Exercise inputs —
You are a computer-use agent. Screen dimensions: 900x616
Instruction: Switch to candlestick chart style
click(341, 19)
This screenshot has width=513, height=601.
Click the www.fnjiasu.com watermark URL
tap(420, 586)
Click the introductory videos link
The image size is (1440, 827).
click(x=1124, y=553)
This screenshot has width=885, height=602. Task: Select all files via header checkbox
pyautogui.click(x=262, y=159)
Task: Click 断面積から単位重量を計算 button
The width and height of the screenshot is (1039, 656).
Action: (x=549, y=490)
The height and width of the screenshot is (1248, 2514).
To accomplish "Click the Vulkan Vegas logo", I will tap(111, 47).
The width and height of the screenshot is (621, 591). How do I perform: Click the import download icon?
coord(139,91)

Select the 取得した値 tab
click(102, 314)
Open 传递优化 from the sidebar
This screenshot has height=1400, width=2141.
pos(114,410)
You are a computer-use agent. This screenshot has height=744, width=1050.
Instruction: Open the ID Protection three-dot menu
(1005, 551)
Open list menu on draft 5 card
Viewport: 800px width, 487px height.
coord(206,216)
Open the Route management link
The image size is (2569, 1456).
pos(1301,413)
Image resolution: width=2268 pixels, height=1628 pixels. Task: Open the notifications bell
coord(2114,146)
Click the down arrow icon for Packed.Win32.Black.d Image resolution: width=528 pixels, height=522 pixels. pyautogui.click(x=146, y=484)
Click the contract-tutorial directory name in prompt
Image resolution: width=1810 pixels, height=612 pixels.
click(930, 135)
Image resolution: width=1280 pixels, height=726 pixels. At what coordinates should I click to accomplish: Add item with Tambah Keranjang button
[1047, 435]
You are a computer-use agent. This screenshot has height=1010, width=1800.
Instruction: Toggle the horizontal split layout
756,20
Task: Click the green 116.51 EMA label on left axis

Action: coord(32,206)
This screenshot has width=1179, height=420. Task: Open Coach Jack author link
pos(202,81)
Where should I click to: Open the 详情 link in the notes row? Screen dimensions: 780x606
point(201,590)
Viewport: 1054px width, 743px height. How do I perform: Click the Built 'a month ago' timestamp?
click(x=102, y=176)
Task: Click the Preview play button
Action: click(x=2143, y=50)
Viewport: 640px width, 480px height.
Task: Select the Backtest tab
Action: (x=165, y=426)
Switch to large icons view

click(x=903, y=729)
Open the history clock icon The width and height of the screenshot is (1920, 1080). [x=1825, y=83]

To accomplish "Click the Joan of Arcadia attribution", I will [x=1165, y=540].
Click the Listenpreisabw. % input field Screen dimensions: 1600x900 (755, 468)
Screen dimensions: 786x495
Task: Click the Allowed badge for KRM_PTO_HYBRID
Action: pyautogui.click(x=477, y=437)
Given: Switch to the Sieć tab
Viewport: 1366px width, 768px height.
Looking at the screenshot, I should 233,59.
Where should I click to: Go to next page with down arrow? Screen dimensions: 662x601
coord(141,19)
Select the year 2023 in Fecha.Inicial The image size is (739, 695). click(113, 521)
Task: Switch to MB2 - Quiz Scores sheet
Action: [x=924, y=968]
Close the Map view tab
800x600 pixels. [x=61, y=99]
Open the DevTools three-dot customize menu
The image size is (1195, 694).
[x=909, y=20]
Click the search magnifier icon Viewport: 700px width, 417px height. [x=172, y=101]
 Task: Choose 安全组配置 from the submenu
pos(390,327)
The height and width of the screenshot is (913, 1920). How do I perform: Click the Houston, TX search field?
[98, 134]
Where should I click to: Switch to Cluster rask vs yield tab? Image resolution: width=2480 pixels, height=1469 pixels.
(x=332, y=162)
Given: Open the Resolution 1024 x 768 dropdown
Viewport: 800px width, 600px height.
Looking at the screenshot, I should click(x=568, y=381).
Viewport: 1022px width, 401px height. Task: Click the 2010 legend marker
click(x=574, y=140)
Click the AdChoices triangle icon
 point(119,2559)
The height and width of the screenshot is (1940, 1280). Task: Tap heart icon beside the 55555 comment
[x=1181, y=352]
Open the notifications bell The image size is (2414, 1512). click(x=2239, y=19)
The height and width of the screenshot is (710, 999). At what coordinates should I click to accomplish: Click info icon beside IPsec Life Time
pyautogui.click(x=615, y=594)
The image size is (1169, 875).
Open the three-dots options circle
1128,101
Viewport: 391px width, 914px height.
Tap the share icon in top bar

Task to carry out —
Please rewrite the records starting at the line containing "Given: Open the" and ending at the line containing "point(119,2559)", changing "dropdown" to "menu" and leaving everything else as is.

Exercise solution —
Given: Open the Resolution 1024 x 768 menu
Viewport: 800px width, 600px height.
Looking at the screenshot, I should click(x=568, y=381).
Viewport: 1022px width, 401px height. Task: Click the 2010 legend marker
click(x=574, y=140)
Click the AdChoices triangle icon
 point(119,2559)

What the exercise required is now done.